## WHAT IS NEEDED
Only the lines of the data below from the one with "Autobusy (47, 647)" through the one with "Affiliate Partnerships (833, 739)" are wanted. Repeat them exactly.

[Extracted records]

------------------------------

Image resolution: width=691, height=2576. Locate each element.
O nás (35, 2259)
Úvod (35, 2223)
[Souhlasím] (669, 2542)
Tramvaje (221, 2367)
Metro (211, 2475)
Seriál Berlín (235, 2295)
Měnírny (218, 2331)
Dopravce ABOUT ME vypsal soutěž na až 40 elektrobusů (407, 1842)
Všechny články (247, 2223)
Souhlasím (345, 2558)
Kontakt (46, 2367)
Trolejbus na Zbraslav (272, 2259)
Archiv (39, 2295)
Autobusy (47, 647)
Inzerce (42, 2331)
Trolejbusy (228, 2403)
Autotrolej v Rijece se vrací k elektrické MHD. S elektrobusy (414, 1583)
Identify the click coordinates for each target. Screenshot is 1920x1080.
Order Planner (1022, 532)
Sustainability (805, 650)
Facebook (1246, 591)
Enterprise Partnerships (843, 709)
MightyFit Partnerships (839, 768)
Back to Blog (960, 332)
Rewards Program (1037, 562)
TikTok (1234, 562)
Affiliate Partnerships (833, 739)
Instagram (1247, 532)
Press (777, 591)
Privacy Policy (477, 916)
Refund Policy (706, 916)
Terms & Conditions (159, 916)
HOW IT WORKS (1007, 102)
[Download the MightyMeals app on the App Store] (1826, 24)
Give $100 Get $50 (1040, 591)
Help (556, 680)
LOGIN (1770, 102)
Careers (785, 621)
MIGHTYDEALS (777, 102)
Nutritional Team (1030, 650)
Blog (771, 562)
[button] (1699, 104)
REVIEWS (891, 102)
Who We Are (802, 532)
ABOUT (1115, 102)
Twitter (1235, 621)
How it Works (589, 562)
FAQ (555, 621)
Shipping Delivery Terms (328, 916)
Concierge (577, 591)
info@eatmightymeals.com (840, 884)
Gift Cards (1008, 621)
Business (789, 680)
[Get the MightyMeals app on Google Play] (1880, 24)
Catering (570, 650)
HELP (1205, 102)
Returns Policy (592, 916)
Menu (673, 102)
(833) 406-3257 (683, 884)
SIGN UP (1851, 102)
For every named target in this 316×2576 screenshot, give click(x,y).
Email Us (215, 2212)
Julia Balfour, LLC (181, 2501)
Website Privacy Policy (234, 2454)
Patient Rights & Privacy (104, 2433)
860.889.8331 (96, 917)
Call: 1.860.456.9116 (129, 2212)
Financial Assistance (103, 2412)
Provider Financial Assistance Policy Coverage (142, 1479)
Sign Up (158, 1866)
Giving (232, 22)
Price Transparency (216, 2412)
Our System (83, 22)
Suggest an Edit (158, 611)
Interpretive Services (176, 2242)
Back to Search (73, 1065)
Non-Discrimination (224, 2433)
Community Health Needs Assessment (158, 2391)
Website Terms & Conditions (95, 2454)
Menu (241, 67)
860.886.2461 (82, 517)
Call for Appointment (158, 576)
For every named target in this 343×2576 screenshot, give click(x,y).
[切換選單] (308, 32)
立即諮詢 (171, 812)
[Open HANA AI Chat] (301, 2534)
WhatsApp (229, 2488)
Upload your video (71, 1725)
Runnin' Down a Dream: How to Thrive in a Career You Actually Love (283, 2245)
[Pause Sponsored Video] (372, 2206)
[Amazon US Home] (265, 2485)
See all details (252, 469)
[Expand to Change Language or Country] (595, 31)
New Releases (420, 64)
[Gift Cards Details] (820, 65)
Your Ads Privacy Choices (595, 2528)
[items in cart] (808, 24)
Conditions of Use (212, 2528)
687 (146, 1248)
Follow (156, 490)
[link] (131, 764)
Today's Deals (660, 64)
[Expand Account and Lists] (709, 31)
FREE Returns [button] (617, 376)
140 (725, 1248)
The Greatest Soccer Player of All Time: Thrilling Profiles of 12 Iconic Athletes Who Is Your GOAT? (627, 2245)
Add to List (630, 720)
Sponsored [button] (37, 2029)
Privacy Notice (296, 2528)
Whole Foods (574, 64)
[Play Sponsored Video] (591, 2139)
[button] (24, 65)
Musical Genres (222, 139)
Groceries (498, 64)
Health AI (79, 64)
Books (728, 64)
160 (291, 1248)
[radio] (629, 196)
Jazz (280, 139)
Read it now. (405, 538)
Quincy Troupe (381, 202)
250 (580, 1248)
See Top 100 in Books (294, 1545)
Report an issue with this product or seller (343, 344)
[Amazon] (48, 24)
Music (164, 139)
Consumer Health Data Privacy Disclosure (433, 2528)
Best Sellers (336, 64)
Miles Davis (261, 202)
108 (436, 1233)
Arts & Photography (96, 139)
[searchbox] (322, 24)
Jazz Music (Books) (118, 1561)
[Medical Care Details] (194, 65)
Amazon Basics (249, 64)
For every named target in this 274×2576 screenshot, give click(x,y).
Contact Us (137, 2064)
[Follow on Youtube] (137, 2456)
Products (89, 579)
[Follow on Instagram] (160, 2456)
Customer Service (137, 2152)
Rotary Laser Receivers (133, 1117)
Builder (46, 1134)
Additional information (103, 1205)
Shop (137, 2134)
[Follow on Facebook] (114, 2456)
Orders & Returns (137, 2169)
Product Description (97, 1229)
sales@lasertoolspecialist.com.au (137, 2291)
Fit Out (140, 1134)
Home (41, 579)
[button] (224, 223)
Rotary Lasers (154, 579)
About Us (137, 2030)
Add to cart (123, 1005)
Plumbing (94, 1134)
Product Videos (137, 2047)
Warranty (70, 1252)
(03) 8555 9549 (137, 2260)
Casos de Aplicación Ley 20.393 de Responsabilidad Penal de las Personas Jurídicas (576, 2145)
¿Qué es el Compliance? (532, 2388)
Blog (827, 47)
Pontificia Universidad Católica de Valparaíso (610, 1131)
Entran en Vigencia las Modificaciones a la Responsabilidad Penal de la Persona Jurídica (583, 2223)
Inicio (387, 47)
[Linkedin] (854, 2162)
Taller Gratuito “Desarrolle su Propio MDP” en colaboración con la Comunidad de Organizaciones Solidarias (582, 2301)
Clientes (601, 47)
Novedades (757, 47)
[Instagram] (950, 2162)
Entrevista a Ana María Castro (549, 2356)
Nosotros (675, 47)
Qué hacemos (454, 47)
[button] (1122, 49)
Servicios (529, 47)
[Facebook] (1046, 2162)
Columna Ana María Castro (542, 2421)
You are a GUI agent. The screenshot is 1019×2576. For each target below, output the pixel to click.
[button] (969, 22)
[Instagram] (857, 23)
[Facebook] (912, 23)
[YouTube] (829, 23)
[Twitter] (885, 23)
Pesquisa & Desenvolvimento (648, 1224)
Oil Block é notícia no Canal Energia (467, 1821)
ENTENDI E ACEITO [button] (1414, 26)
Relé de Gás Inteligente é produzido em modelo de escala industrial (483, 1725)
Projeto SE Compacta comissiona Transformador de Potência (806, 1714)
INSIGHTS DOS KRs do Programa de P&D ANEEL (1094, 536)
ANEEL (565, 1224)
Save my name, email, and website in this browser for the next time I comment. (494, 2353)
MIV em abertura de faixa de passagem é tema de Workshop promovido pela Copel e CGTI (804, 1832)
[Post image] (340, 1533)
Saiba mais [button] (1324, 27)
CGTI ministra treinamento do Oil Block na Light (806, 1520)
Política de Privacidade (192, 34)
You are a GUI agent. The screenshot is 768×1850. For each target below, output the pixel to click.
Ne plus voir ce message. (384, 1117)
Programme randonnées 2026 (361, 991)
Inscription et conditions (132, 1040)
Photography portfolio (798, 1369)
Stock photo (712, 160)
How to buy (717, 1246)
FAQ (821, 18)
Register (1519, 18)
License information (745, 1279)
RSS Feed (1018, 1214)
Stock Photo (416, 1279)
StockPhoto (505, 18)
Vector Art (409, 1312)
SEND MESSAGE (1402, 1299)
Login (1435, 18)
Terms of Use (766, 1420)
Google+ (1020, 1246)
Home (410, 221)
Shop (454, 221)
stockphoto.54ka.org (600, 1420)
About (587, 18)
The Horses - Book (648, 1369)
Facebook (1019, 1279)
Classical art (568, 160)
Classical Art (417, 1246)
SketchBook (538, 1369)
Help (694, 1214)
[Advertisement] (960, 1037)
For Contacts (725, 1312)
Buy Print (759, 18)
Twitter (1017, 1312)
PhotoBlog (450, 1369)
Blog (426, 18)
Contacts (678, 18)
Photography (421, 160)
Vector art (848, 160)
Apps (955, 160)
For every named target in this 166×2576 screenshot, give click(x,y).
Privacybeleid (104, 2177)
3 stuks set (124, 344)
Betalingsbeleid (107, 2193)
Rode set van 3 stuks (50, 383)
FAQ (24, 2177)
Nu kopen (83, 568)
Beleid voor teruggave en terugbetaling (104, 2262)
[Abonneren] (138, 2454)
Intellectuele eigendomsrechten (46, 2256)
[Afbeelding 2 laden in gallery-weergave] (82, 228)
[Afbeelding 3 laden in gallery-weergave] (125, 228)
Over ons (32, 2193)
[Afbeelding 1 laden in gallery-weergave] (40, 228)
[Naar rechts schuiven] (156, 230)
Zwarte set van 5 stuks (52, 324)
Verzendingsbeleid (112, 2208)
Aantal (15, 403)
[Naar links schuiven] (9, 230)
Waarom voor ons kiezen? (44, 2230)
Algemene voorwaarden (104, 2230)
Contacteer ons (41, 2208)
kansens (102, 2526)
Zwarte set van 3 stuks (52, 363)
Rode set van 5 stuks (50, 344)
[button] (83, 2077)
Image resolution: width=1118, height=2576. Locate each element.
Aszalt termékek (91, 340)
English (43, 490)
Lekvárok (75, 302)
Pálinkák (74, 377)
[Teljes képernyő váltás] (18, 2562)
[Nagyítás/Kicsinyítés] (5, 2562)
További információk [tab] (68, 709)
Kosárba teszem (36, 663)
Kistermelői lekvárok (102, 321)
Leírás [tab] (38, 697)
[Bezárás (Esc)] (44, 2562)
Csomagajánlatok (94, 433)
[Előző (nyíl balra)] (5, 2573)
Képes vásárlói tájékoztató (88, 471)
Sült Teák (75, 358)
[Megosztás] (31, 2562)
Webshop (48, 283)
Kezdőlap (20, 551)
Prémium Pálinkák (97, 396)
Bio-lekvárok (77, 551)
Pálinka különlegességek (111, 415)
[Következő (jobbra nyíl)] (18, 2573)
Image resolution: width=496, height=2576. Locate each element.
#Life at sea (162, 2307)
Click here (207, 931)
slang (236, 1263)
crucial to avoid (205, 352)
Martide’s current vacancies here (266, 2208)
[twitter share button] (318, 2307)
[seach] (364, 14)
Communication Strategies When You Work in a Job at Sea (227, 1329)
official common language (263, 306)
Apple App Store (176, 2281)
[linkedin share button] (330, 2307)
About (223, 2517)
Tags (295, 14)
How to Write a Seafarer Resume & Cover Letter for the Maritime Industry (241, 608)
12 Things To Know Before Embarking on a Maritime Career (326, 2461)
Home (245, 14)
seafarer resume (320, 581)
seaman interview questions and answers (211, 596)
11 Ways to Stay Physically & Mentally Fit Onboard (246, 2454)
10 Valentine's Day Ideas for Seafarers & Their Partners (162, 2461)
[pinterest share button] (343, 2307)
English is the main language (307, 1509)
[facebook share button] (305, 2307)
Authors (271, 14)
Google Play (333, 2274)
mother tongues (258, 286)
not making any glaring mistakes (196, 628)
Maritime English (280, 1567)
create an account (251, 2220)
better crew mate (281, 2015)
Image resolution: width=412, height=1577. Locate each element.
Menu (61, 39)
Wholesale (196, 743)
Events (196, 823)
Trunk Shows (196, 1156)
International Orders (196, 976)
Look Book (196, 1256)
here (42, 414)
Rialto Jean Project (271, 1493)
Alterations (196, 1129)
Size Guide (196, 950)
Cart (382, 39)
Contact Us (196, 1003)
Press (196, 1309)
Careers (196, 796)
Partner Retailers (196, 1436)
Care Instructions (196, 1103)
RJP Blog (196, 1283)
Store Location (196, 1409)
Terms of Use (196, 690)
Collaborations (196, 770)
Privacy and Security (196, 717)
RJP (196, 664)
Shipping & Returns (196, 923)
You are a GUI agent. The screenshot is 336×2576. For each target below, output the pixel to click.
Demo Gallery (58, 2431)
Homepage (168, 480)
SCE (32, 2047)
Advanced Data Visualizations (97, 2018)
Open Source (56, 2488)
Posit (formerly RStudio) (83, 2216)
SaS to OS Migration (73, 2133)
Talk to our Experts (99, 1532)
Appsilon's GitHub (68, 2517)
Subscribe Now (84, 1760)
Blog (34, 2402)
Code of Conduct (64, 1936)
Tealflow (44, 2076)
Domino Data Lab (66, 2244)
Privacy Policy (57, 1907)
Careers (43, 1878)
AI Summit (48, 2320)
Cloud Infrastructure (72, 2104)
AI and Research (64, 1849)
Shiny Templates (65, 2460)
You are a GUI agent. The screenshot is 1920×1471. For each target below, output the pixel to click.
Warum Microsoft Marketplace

------------------------------

## ANSWER SECTION
Autobusy (47, 647)
Inzerce (42, 2331)
Trolejbusy (228, 2403)
Autotrolej v Rijece se vrací k elektrické MHD. S elektrobusy (414, 1583)
Identify the click coordinates for each target. Screenshot is 1920x1080.
Order Planner (1022, 532)
Sustainability (805, 650)
Facebook (1246, 591)
Enterprise Partnerships (843, 709)
MightyFit Partnerships (839, 768)
Back to Blog (960, 332)
Rewards Program (1037, 562)
TikTok (1234, 562)
Affiliate Partnerships (833, 739)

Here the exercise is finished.